Sir: Please take notice, that upon the report of O. P., Esq., the referee herein, heretofore filed and upon the pleadings and papers on file in this action [and the affidavits of E. F. and G. H., of which copies are herewith served on you], the plaintiff [or, defendant] will move the court, on the . . . day of . . ., 19.., at the courthouse in the city of..., in said county, at the opening of court on that day, or as soon thereafter as counsel can be heard, for an order vacating and setting aside the said report of the referee, and directing a new trial of the issues in this action.

[DATE.]

To [address],

...

Attorney.

M. N., . . . Attorney.

§ 1344. Order confirming, setting aside, or amending referee's report.

[TITLE.]

Form No. 441.

This cause coming on to be heard on the . . . day of . . 19.., upon the motion of A. B., the plaintiff [or, defendant], to [confirm the report of O. P., Esq., referee herein; or, to alter the report of O. P., referee herein; or, to modify the report of O. P., referee herein; or, to set aside the report of O. P., referee herein]; and said motion having been heard upon the pleadings, the evidence taken, and the findings of said referee, and the [here specify any other papers that may have been used upon the motion], and after hearing G. H., Esq., for the . . ., for the motion, and L. M., Esq., in opposition, and being advised in the premises:

Ordered, that the said report of the referee herein be and the same is hereby confirmed, and that judgment be entered in accordance therewith, to-wit: [here specify the judgment to be entered]; or,

Ordered, that the said report be altered and modified in the following respects, to-wit: [here specify the alteration or modification], and that judgment be entered upon the same as so altered and modified, to-wit: [here specify the substance of the judgment ordered]; or,

Ordered, that the said report be and the same is hereby set aside, [and that a trial by the court of the several issues so referred be had]; or,

Ordered, that said report be referred back to said referee, who is directed to amend the same in the following respects, namely, [here specify the nature of the amendments directed]. By the Court: J. K., Judge.

CHAPTER XLIX.

EXCEPTIONS.

§ 1345. In general.-An exception is an objection usually made during the trial of a cause, and which would not appear of record in the case unless so taken. It is always interposed upon the theory that some ruling had been made by the court which is erroneous, and to which erroneous decision or ruling the party makes an objection. Such exception is either noted by the clerk of the court or the official reporter, if there be one, or in the judge's minutes, or, what is more usual, and indeed the better practice, it is briefly written out by the attorney objecting at the time, and then corrected and signed by the court, and thus becomes a bill of exceptions, on which the party may appeal to the supreme court without further assignment of errors.1 An exception to secure a reversal of the decision must go to some vital point, something material; not to a mere slight or trifling error. It is not every error which will be reviewed by an appellate court. The exception should state the point with clearness, so that there can be no question in the higher courts relative to what the question is.

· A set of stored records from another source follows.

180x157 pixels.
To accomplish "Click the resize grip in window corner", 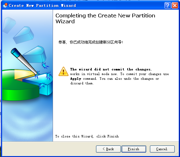I will click(x=177, y=154).
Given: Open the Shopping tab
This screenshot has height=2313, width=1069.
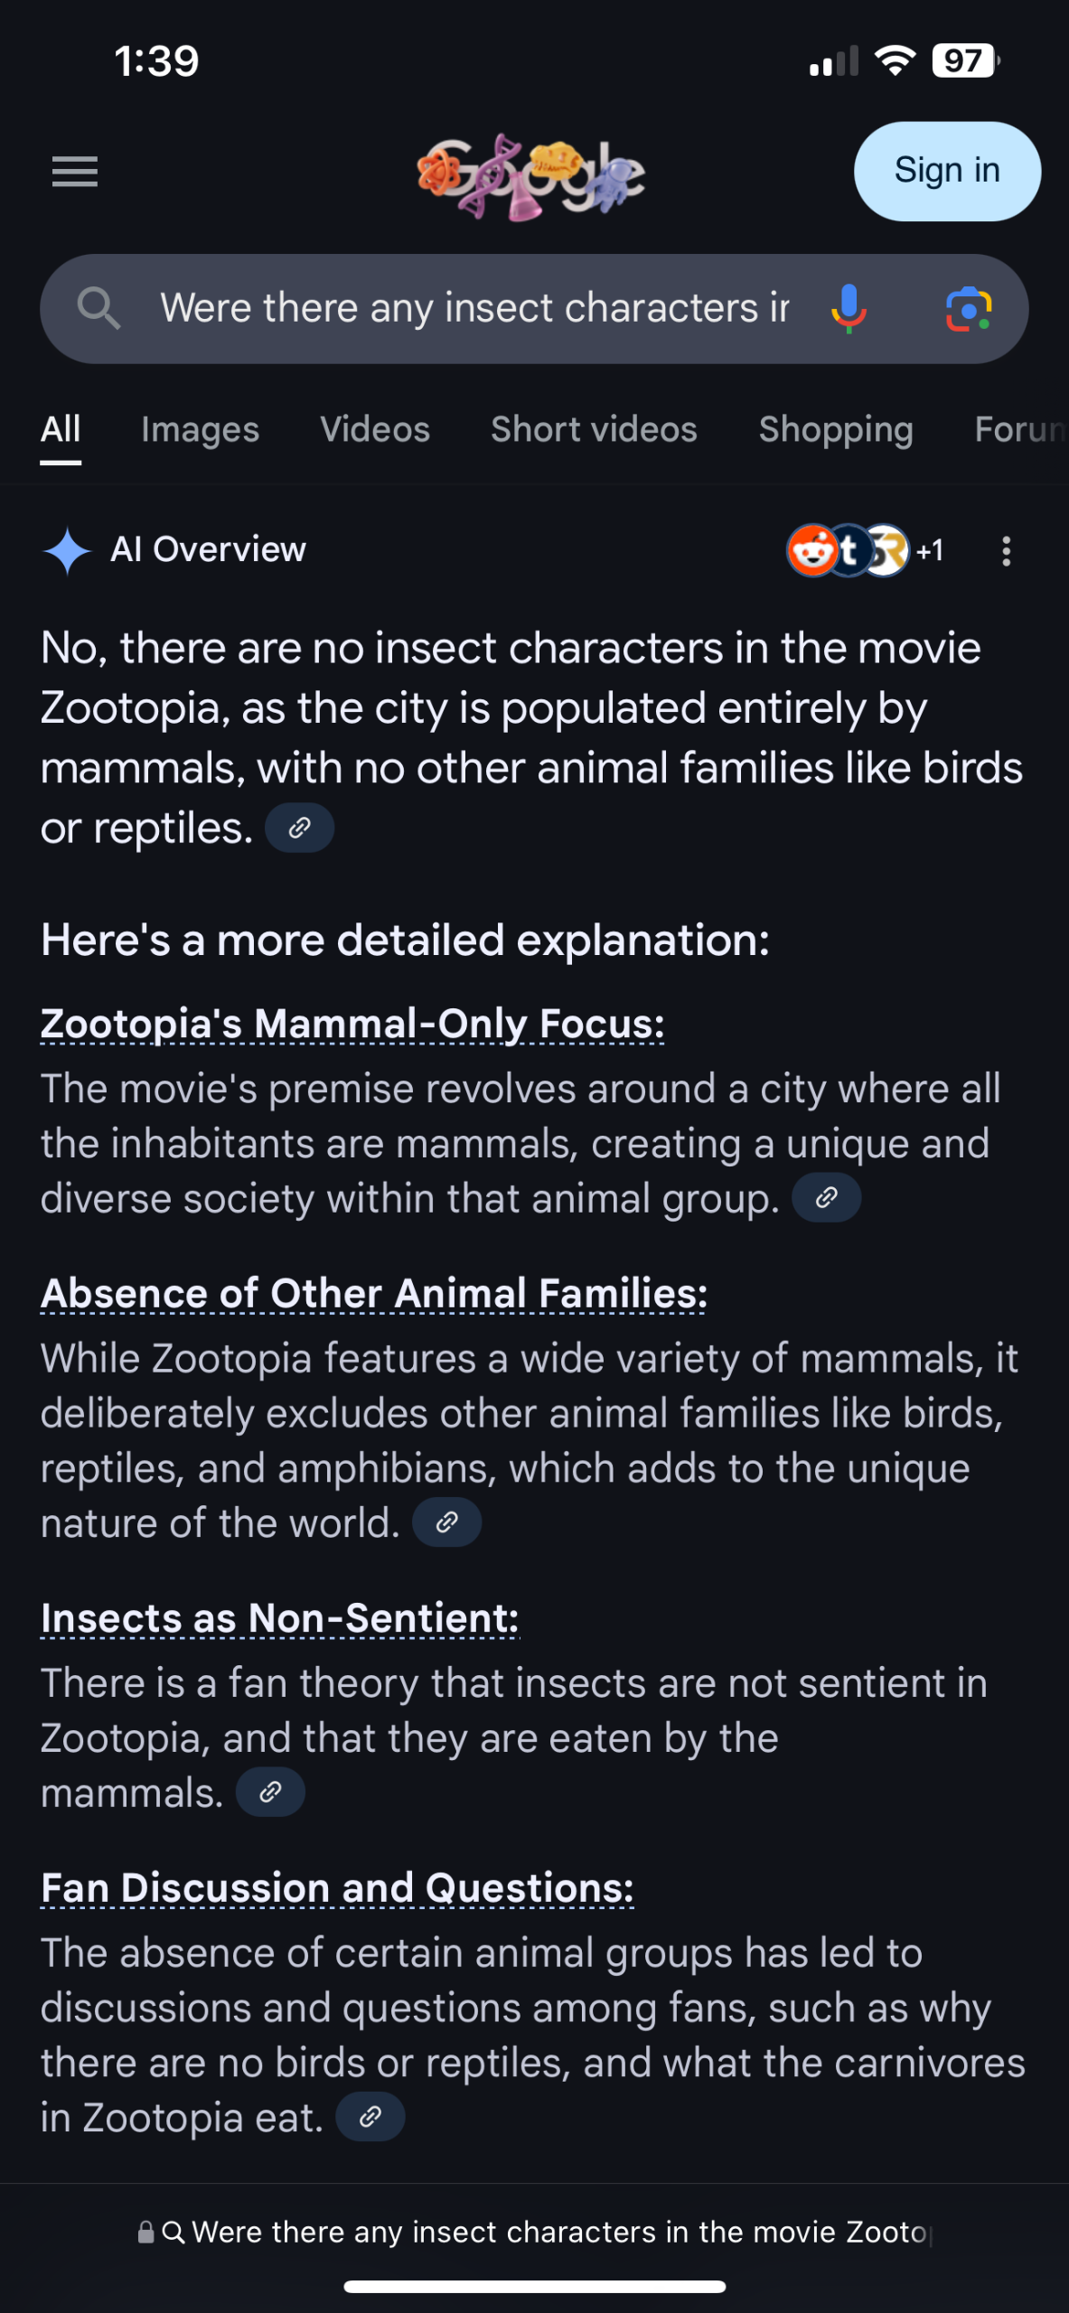Looking at the screenshot, I should point(836,430).
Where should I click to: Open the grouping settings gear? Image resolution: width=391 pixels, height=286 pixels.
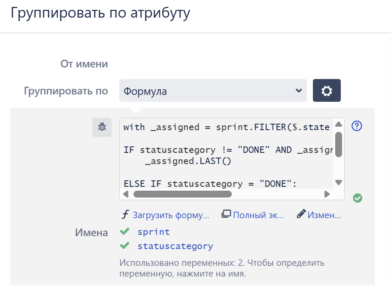[327, 91]
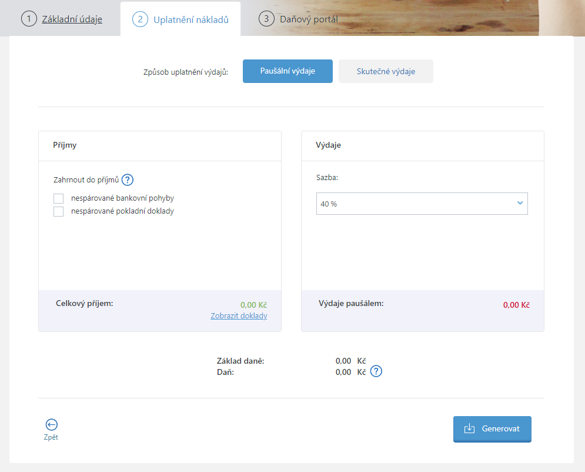Enable nespárované bankovní pohyby checkbox
The width and height of the screenshot is (585, 472).
59,198

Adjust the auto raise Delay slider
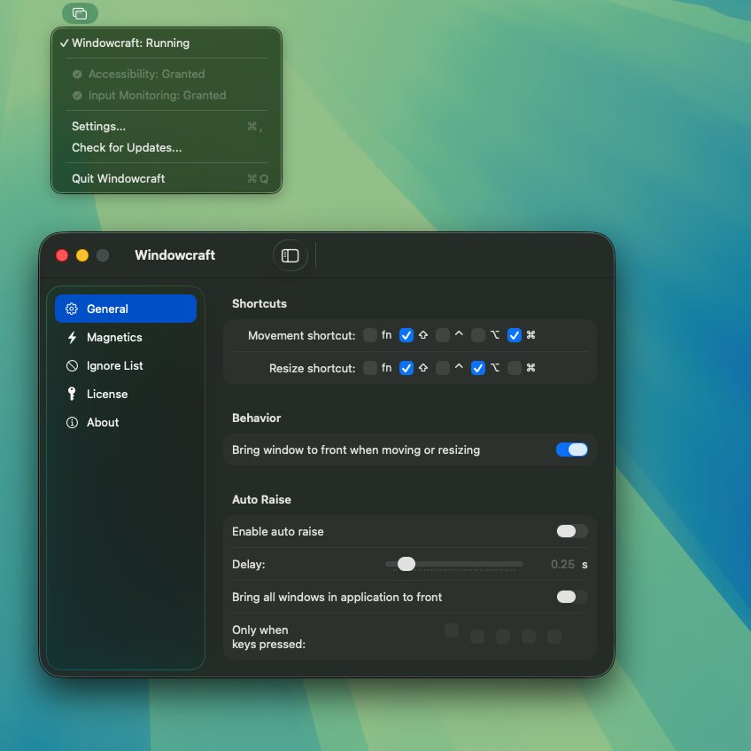tap(406, 564)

No particular form is necessary to be adopted. Any language, written even in a very informal manner, if it points out the alleged error with clearness, is good. No specific rule can be laid down to govern each case, but one thing should always be the rule: an objection should not be interposed at random with the hope merely of saving a point not then in sight. An exception is taken at the trial to a decision upon a matter of law, whether such trial be by jury, court, or referees, and whether the decision be made during the formation of a jury, or in the admission of evidence, or in the charge to a jury, or at any other time, from the calling of the action for trial to the rendering of the verdict or decision. The verdict of the jury, the final decision in an action or proceeding, an interlocutory order or decision finally determining the rights of the parties, or some of them; an order or decision from which an appeal may be taken; an order 1 See Cal. Code Civ. Proc., § 646.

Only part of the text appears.